◆ **Required work**: Set down exactly the lines in the records below that run from the line with "Read more (147, 2258)" to the line with "Goldfinches and Lavender (61, 2403)", inclusive, and nothing more.

Saved entries:

[Start of Attachment]

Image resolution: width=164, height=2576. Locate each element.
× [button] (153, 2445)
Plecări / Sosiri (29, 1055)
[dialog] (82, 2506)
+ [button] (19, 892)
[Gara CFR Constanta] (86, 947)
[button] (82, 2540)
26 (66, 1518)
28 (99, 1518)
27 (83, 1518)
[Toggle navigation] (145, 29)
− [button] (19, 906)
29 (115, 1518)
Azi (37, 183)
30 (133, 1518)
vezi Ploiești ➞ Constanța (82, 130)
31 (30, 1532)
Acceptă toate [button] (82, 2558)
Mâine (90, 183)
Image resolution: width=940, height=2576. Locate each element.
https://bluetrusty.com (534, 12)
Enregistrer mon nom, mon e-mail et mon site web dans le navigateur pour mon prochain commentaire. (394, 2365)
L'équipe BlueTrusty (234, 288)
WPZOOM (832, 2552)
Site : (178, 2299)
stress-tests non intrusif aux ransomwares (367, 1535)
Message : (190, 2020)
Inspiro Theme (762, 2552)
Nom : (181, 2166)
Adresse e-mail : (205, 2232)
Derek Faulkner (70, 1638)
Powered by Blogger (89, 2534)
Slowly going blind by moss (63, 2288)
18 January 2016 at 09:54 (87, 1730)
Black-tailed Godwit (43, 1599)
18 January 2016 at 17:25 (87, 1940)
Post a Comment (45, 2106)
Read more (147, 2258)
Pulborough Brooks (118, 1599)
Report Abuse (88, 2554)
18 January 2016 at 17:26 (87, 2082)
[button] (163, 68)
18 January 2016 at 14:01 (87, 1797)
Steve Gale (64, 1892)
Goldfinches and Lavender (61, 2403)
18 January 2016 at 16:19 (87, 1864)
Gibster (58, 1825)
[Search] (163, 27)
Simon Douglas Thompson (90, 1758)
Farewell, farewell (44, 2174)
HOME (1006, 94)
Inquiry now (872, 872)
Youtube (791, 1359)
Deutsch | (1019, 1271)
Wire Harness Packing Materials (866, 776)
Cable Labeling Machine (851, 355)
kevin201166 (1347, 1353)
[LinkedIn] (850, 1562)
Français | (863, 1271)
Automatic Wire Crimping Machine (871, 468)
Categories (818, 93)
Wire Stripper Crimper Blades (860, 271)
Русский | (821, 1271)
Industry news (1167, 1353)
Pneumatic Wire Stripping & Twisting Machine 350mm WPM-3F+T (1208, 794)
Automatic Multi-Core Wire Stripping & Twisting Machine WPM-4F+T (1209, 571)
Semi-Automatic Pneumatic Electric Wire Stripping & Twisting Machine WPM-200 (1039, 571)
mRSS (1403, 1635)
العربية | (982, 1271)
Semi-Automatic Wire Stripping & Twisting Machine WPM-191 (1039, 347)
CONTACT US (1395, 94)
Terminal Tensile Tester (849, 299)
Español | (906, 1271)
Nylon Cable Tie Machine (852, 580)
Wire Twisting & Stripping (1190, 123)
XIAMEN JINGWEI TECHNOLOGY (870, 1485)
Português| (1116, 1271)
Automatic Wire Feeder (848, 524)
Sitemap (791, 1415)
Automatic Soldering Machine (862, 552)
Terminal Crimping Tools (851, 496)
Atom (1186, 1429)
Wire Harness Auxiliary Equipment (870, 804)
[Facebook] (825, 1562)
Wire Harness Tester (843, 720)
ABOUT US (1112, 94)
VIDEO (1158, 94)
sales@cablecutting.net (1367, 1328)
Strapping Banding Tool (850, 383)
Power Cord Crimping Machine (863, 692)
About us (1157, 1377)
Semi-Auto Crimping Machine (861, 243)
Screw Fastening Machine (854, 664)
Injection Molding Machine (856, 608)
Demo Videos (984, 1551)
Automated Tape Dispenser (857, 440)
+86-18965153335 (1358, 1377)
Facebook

[End of Attachment]

◆ **Response to this task**:
Read more (147, 2258)
Pulborough Brooks (118, 1599)
Report Abuse (88, 2554)
18 January 2016 at 17:26 (87, 2082)
[button] (163, 68)
18 January 2016 at 14:01 (87, 1797)
Steve Gale (64, 1892)
Goldfinches and Lavender (61, 2403)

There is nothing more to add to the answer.